TestCases.shape: (207, 12)
BugReports.shape: (93, 18)
Features.shape: (21, 8)

Expert Matrix shape: (93, 21)
Volunteers Matrix shape: (73, 21)


# Oracles

In this section we create both oracles Features x Bug Reports and Test Cases x Bug Reports oracles from the data obtained from the empirical study.

## Data Origins Enum

Enumeration of the many data origins for the creation of the oracles

In [3]:
from enum import Enum

class DataOrigin(Enum):
    VOLUNTEERS = "VOLUNTEERS"
    EXPERT = "EXPERT"
    VOLUNTEERS_AND_EXPERT = "VOLUNTEERS_&_EXPERT"

## Features x Bug Reports Trace Matrix

### Create Features x Bug Reports Trace Matrix

In [4]:
feat_br_matrix = pd.DataFrame(index=bugreports.br_name, 
                              columns=features.feat_name, 
                              data=np.zeros((len(bugreports),len(features)),dtype='int8'))

print('Features x Bug Reports Trace Matrix shape: {}'.format(feat_br_matrix.shape))

for idx,row in volunteers_matrix.iterrows():
    for col in volunteers_matrix.columns:
        br_name = 'BR_{}_SRC'.format(idx)
        if expert_matrix.at[idx,col] == volunteers_matrix.at[idx,col]:
            feat_br_matrix.at[br_name,col] = expert_matrix.at[idx,col]
        else:
            feat_br_matrix.at[br_name,col] = 0  

print(feat_br_matrix.shape)

Features x Bug Reports Trace Matrix shape: (93, 21)
(93, 21)


### Save Features x Bug Reports Trace Matrix

In [5]:
feat_br_matrix.T.to_csv('../data/mozilla_firefox_v2/firefoxDataset/oracle/output/firefox_v2/feat_br/br_2_feature_matrix_expert_volunteers.csv', index=True)
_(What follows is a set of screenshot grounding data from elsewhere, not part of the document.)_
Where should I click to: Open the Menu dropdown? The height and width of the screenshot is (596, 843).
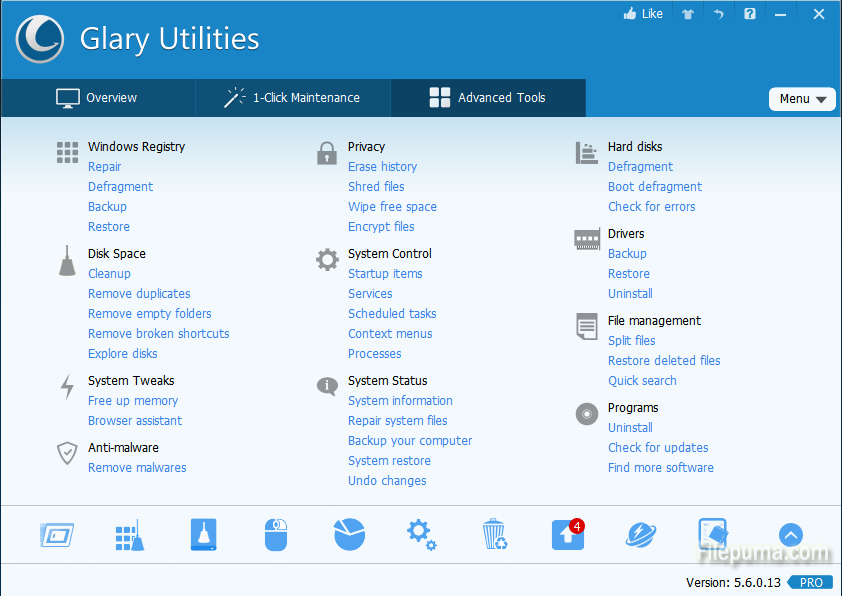802,99
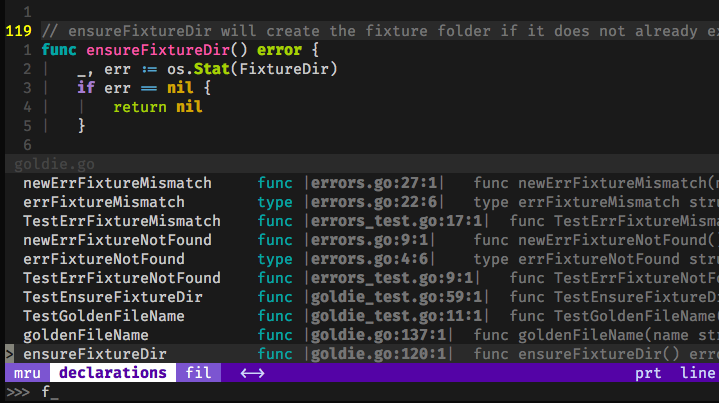The width and height of the screenshot is (719, 403).
Task: Switch to the mru mode tab
Action: click(x=27, y=373)
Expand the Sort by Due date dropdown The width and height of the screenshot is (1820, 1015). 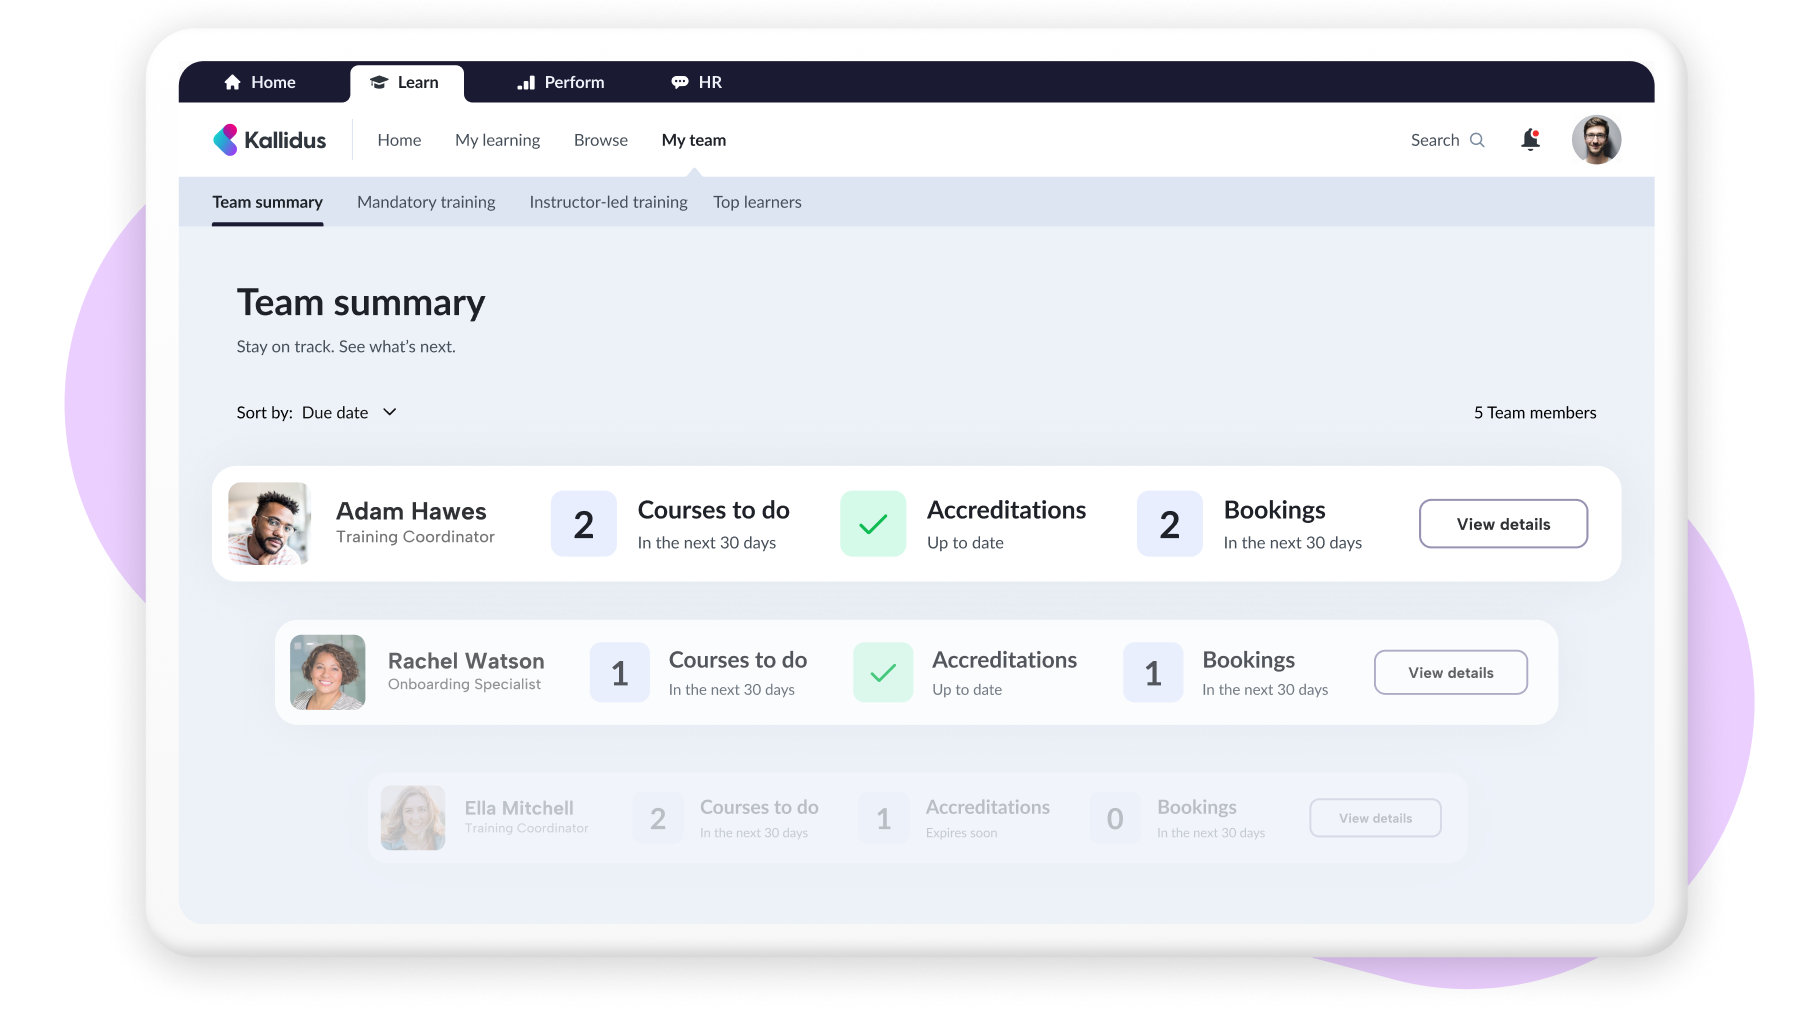click(390, 412)
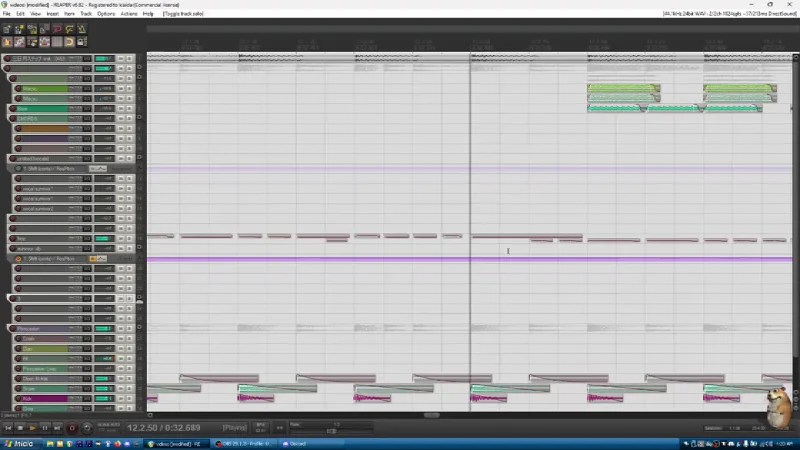This screenshot has width=800, height=450.
Task: Toggle the snap magnet toolbar icon
Action: (69, 42)
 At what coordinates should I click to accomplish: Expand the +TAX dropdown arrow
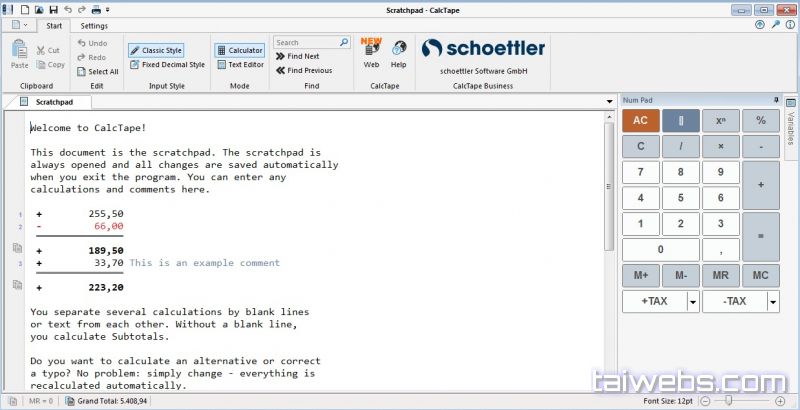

## Test Cases x Bug Reports Trace Matrix

### Get Features by Bug Report

In [6]:
def get_features(br_id, data_origin):
    features_ids = ""
    for col in volunteers_matrix.columns:
        if data_origin == DataOrigin.VOLUNTEERS_AND_EXPERT:
            if expert_matrix.at[br_id, col] == 1 and volunteers_matrix.at[br_id, col] == 1:
                if features_ids == "":
                    features_ids = str(expert_matrix.columns.get_loc(col) + 1)
                else:
                    features_ids = features_ids + " " + str(expert_matrix.columns.get_loc(col) + 1)
        elif data_origin == DataOrigin.EXPERT:
            if expert_matrix.at[br_id, col] == 1:
                if features_ids == "":
                    features_ids = str(expert_matrix.columns.get_loc(col) + 1)
                else:
                    features_ids = features_ids + " " + str(expert_matrix.columns.get_loc(col) + 1)
        elif data_origin == DataOrigin.VOLUNTEERS:
            if volunteers_matrix.at[br_id, col] == 1:
                if features_ids == "":
                    features_ids = str(volunteers_matrix.columns.get_loc(col) + 1)
                else:
                    features_ids = features_ids + " " + str(volunteers_matrix.columns.get_loc(col) + 1)
            
    return features_ids

Unnamed: 0,Bug_Number,Features_IDs_exp_vol_m,Features_IDs_exp_m,Features_IDs_vol_m
0,1181835,6.0,6.0,6.0
1,1248267,,,4.0
2,1248268,,,
3,1257087,1.0,1.0,1.0
4,1264988,,,


### Get Trace Links between Bug Reports and Features 

**Generate AuxDf**

In [None]:
# TODO

In [None]:
matrices_names = [('exp_vol_m', DataOrigin.VOLUNTEERS_AND_EXPERT),
                  ('exp_m', DataOrigin.EXPERT),
                  ('vol_m', DataOrigin.VOLUNTEERS)]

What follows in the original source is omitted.